🧠 AI⚪ NeutralImportance 6/10

The Memory Curse: How Expanded Recall Erodes Cooperative Intent in LLM Agents

arXiv – CS AI|Jiayuan Liu, Tianqin Li, Shiyi Du, Xin Luo, Haoxuan Zeng, Emanuel Tewolde, Tai Sing Lee, Tonghan Wang, Carl Kingsford, Vincent Conitzer|May 11, 2026 at 04:00 AM

🤖AI Summary

A new study reveals that expanding context windows in large language models paradoxically degrades cooperation in multi-agent scenarios, a phenomenon termed the 'memory curse.' Across 7 LLMs and 4 games, researchers found cooperation declined in 18 of 28 settings, with the mechanism traced to eroding forward-looking intent rather than increased paranoia, suggesting memory content fundamentally reshapes agent behavior.

Analysis

This research challenges a widespread assumption in AI development: that expanded memory capacity uniformly improves model performance. The study demonstrates a counterintuitive failure mode where longer context windows correlate with degraded cooperative behavior in multi-agent social dilemmas. The 500-round experiments across multiple models and game types provide robust empirical evidence that this isn't a fringe edge case but a systematic pattern affecting most tested configurations.
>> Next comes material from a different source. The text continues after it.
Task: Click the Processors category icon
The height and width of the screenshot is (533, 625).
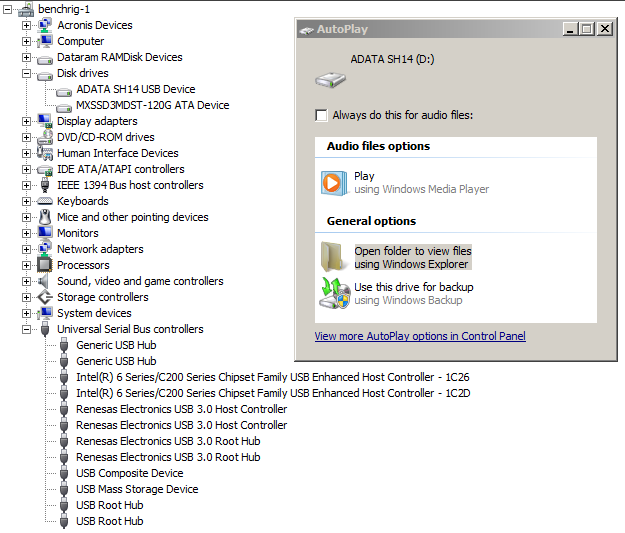Action: coord(45,265)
The mechanism underlying this degradation differs markedly from naive intuition. Rather than models becoming paranoid or adversarial with more historical information, lexical analysis of 378,000 reasoning traces shows the problem stems from diminished forward-looking intent—agents lose their prospective orientation toward mutual benefit. This distinction carries critical implications for how developers design prompts and train models for cooperative tasks. The research validates this through targeted interventions: fine-tuning on forward-looking traces mitigates decay and transfers to new games, while sanitizing memory with synthetic cooperative records restores cooperation while holding prompt length constant.
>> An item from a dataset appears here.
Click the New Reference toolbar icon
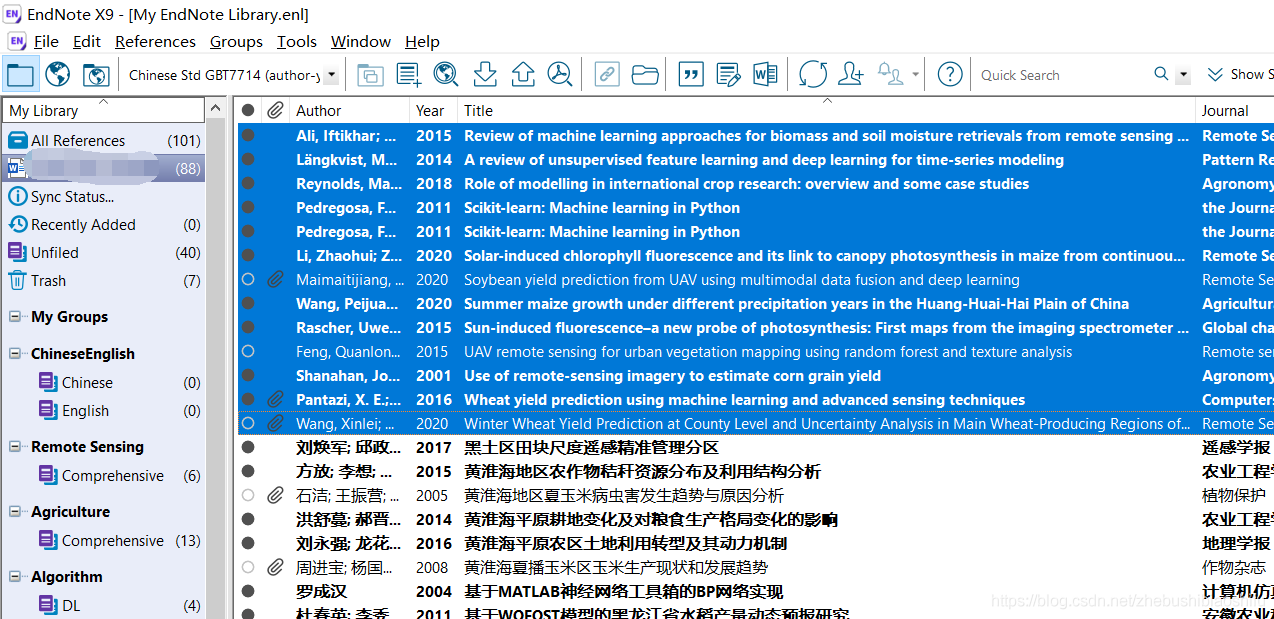The image size is (1274, 619). coord(408,75)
For the AI industry, these findings suggest that context window expansion requires careful consideration beyond simple capability metrics. The paradoxical amplification of the problem when using explicit Chain-of-Thought reasoning indicates that reasoning structure interacts with memory in unexpected ways. This affects developers building multi-agent systems for real-world applications—deployment strategies must account for potential cooperation collapse. Researchers now face questions about training methodologies: how can models maintain forward-looking intent as context expands? This opens pathways for novel fine-tuning approaches and architectural innovations that preserve cooperative behavior alongside enhanced memory capacity, potentially reshaping how future LLM systems are optimized for social interaction.

Key Takeaways

→Expanding LLM context windows degrades cooperation in multi-agent scenarios, contradicting assumptions about memory as a straightforward capability upgrade.
→The cooperation collapse stems from eroding forward-looking intent, not increased paranoia, as revealed by analysis of 378,000 reasoning traces.
→Memory sanitization with synthetic cooperative records restores cooperation while holding prompt length constant, proving content rather than length triggers the problem.
→Fine-tuning on forward-looking traces mitigates the memory curse and transfers zero-shot to distinct games, offering a potential mitigation strategy.
→Chain-of-Thought reasoning can paradoxically amplify the memory curse, suggesting reasoning structure interacts unexpectedly with expanded memory.